### Exercise input
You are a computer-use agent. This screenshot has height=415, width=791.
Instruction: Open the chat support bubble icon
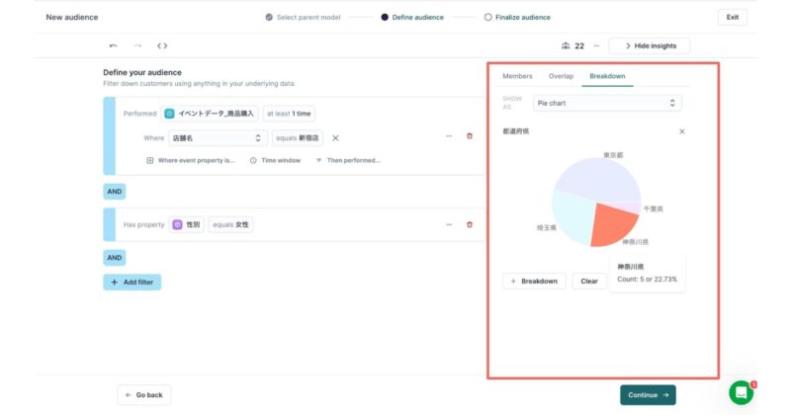(x=741, y=392)
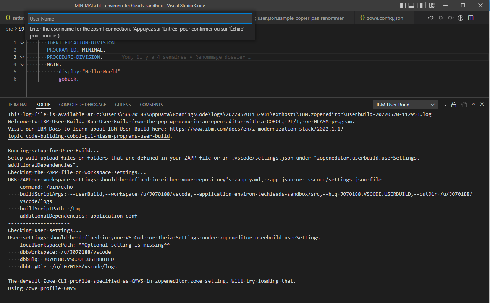Viewport: 490px width, 303px height.
Task: Open the TERMINAL panel tab
Action: coord(18,104)
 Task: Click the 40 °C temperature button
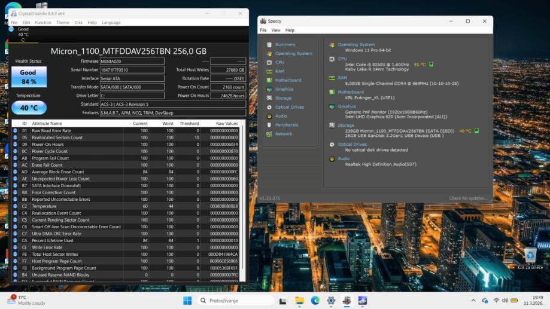coord(28,108)
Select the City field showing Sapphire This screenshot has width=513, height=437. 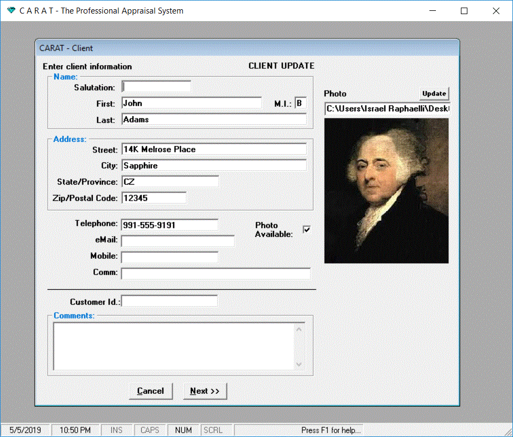(214, 166)
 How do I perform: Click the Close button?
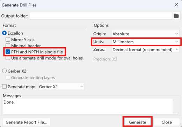click(167, 122)
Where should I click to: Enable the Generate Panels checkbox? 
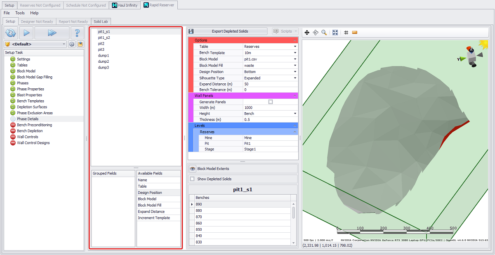271,102
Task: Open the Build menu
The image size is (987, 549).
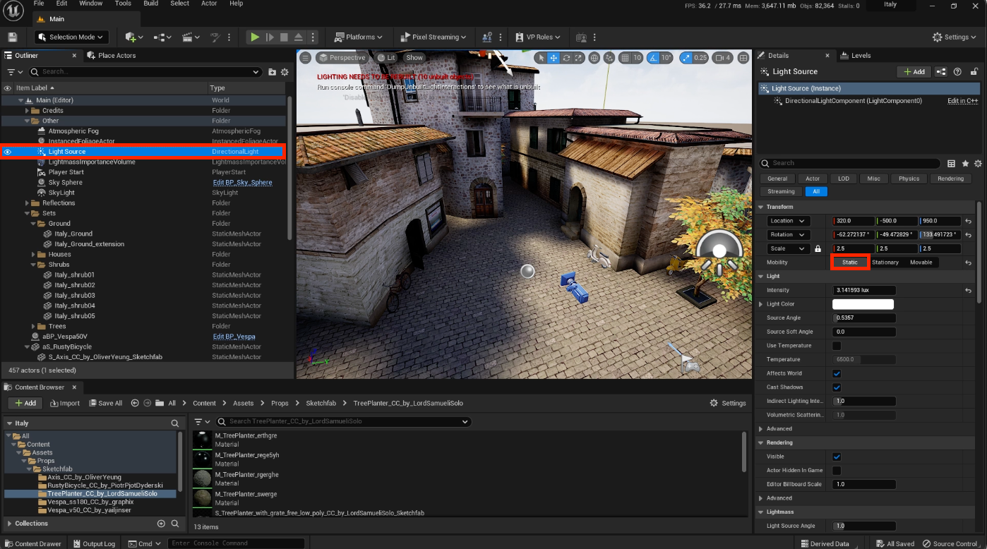Action: point(151,4)
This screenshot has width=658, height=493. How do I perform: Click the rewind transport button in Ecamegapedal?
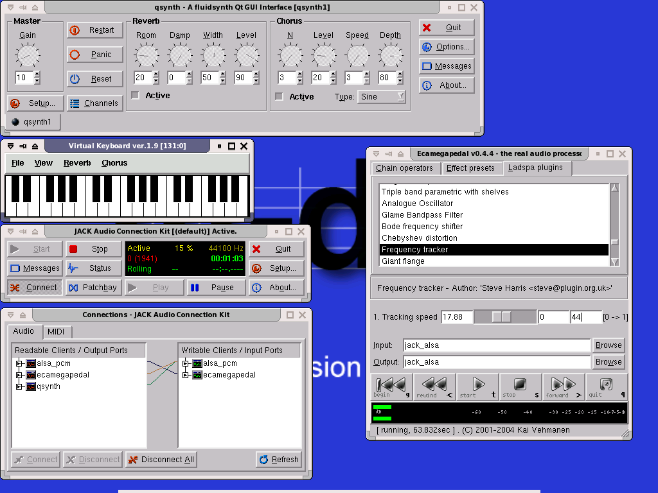[434, 386]
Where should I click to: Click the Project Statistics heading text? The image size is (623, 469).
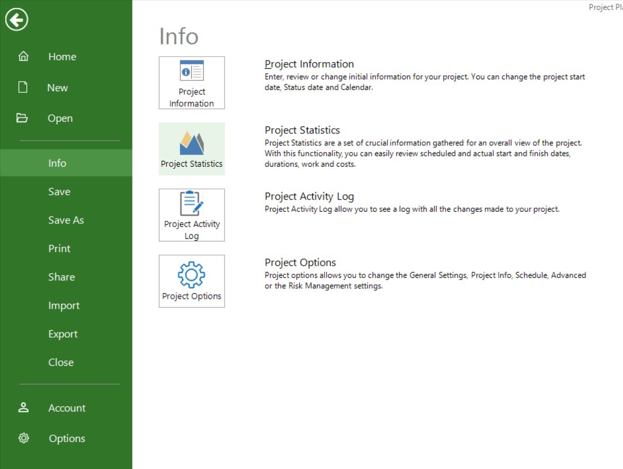[302, 130]
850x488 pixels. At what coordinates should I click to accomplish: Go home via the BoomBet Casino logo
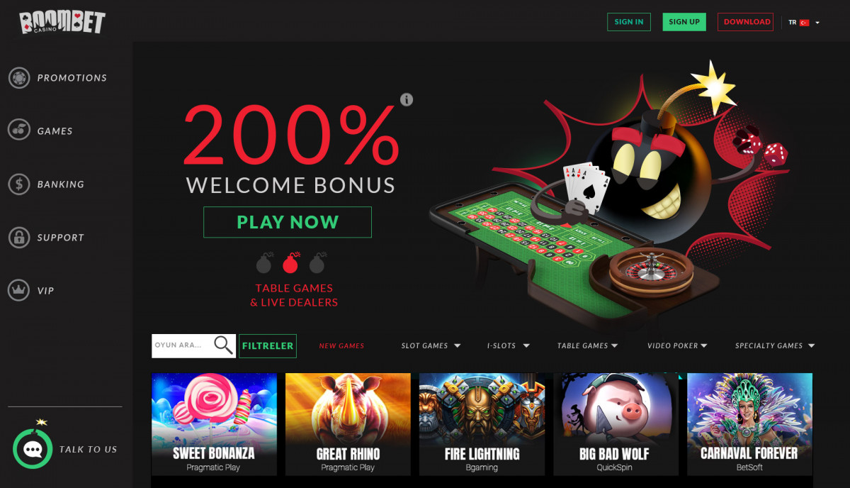point(62,22)
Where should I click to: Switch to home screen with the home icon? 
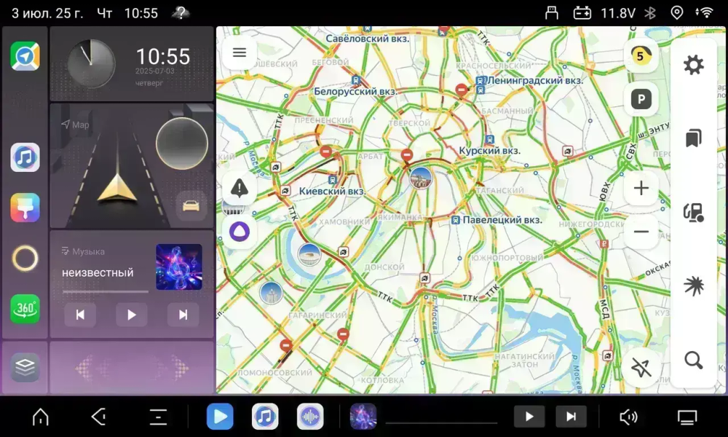pos(40,417)
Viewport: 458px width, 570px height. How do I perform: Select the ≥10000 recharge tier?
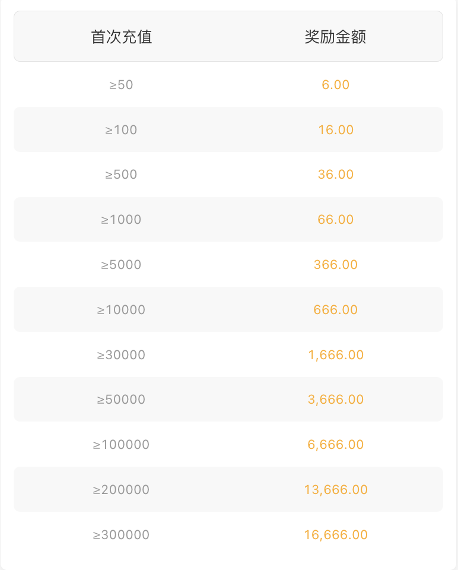(x=121, y=310)
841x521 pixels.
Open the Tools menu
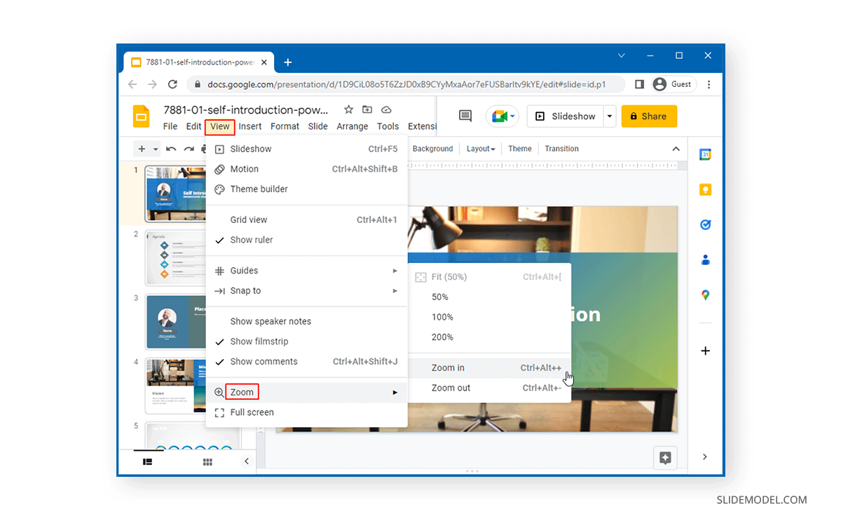(388, 126)
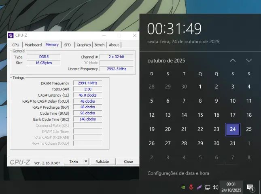
Task: Open the NVIDIA tray icon
Action: click(x=182, y=188)
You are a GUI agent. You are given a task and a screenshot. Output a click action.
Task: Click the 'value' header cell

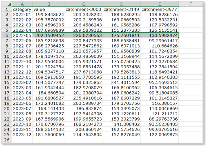(48, 9)
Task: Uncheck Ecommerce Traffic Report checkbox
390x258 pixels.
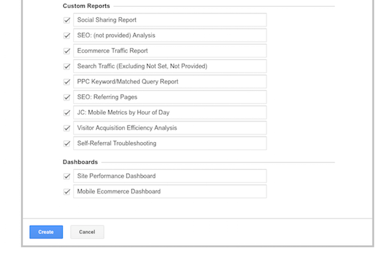Action: point(67,51)
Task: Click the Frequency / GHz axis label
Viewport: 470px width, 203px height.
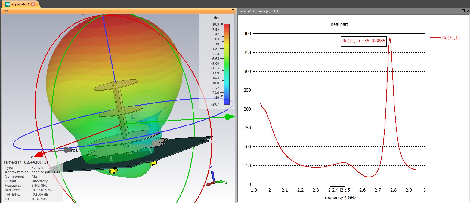Action: [x=339, y=198]
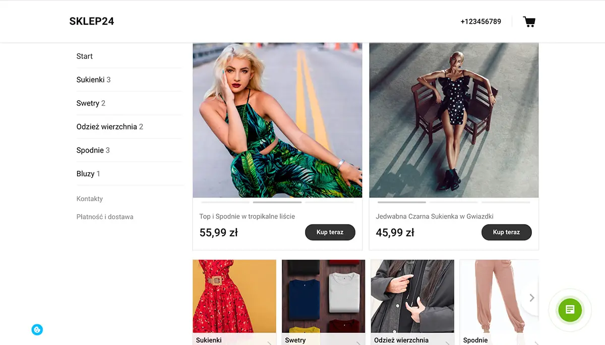Select Start in the sidebar menu

[x=85, y=56]
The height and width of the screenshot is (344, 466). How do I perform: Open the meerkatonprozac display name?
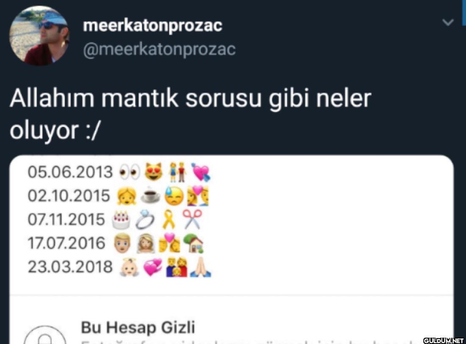153,25
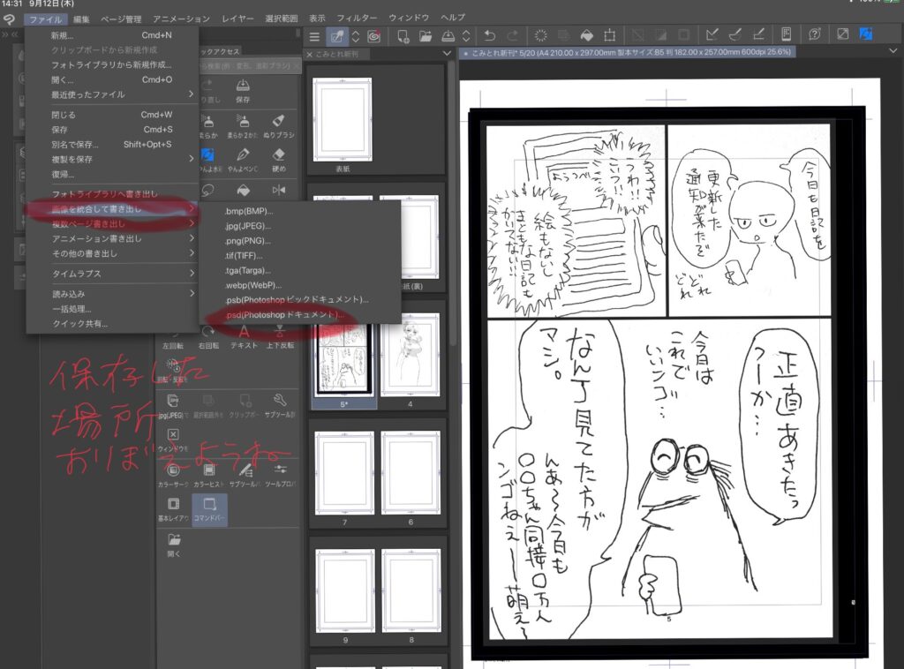Image resolution: width=904 pixels, height=669 pixels.
Task: Select .png(PNG) from export submenu
Action: tap(250, 240)
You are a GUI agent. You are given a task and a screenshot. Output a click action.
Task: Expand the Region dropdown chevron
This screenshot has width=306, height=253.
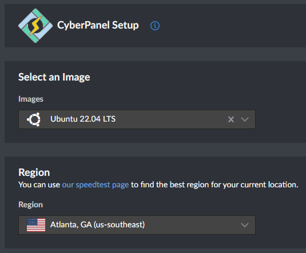tap(245, 225)
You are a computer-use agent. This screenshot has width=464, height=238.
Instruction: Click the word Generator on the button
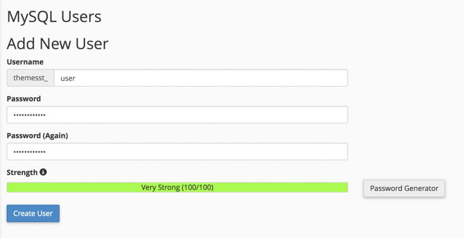tap(420, 189)
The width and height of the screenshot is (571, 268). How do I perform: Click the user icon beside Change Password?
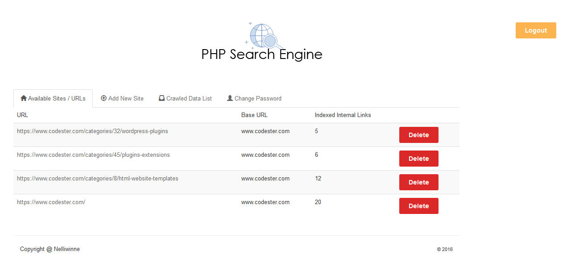[x=230, y=98]
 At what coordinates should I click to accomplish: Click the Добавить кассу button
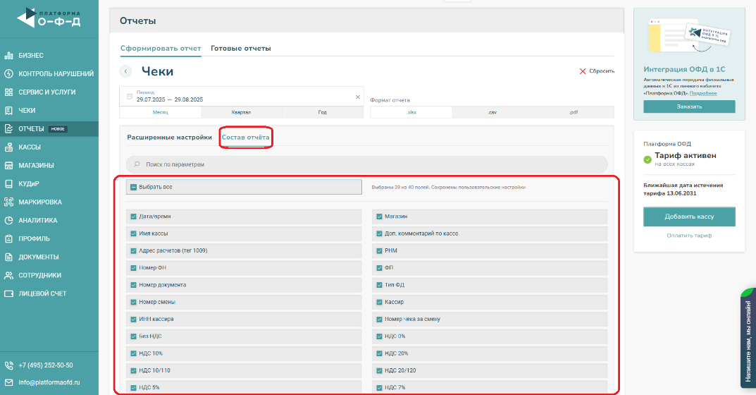point(688,217)

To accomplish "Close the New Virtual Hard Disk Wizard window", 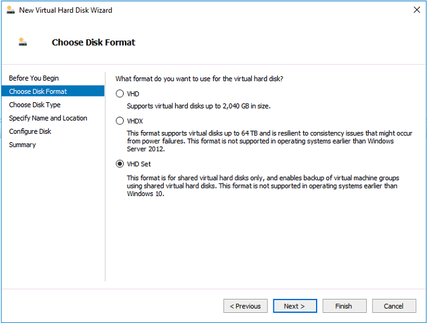I will click(x=416, y=10).
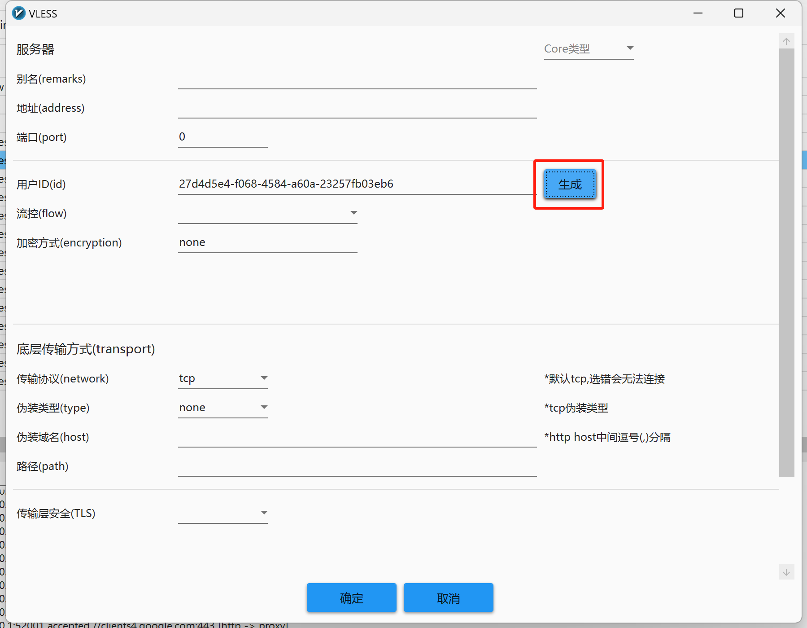Click the scrollbar up arrow

pyautogui.click(x=786, y=41)
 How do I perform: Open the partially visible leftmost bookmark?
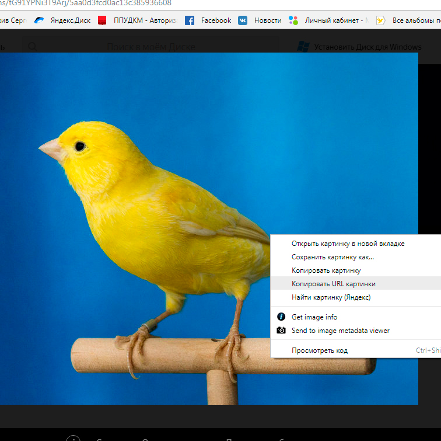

### What to produce
Please determine the number of lines in the records above that include the string "agent", and answer with that number only.

### Task result
4